The educational system was reformed to provided education to women although the
objective to educate women to become good mothers (Fujimura-Fanselow 45).

Essentially, the feminist movement in Japan became more pronounced during the
Meiji Restoration and further thrived during the 1920s in the course of Taisho
democracy (Laskow para. 2). Feminist consciousness among Japanese women became
evident in 1871 after they interacted with White American feminists. These
Japanese awakened together with assistance from the feminist movement that
started in the West. Despite Japan being a patriarchal, imperialist, militarist,
and nationalist society, Japanese women were able to forge a feminist movement
because Japan sought to adopt the Western discourse that was increasingly being
characterized by increasing the status of women as a way of civilization. While
Western women were legally and socially subordinate, they had managed to exploit
the civilization discourse to argue that granting women full citizenship was
needed in a society that is civilized (Germer et al. 45). In the same way,
Japanese women attempted to exploit their country’s civilization and
modernization effort to advocate for their rights, which formed the basis for
feminist movement in Japan that localized and adapted the feminist approaches
of the West to push for economic and political equality (Kano 55). The
emergence of the early feminist movement also coincided with the first-wave
feminism that commenced in the US. A second wave of feminism also emerged in
Japan during the 1970s, which coincided with the second-feminist wave in the US
and other parts of the world.

= WHAT THE EXERCISE ASKS =
Can you reproduce the passage on Japanese feminism word for word, from "The educational system" to "mothers (Fujimura-Fanselow 45)."?

= MATERIAL SUPPLIED =
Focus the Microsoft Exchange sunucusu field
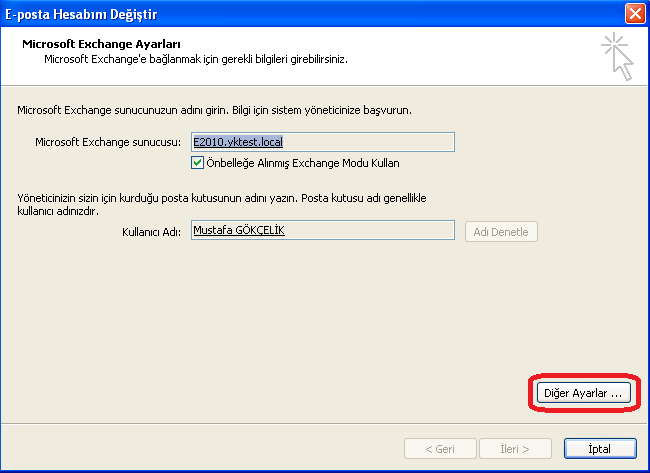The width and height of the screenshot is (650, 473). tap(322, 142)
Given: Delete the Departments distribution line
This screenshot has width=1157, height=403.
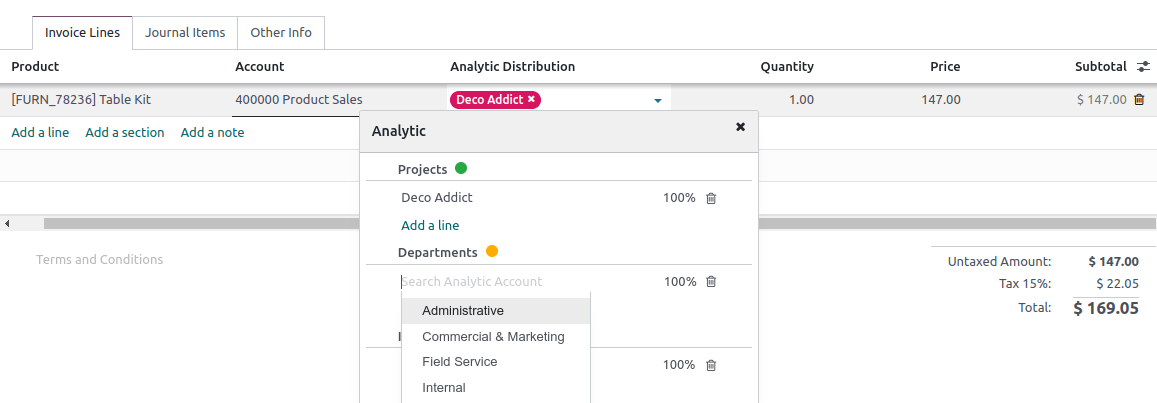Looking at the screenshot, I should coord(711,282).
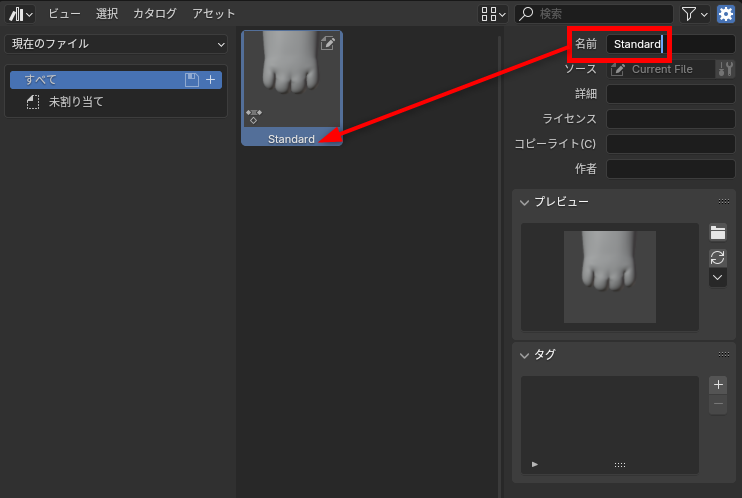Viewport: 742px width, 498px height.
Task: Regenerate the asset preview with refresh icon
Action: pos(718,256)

= RESULT =
The educational system was reformed to provided education to women although the
objective to educate women to become good mothers (Fujimura-Fanselow 45).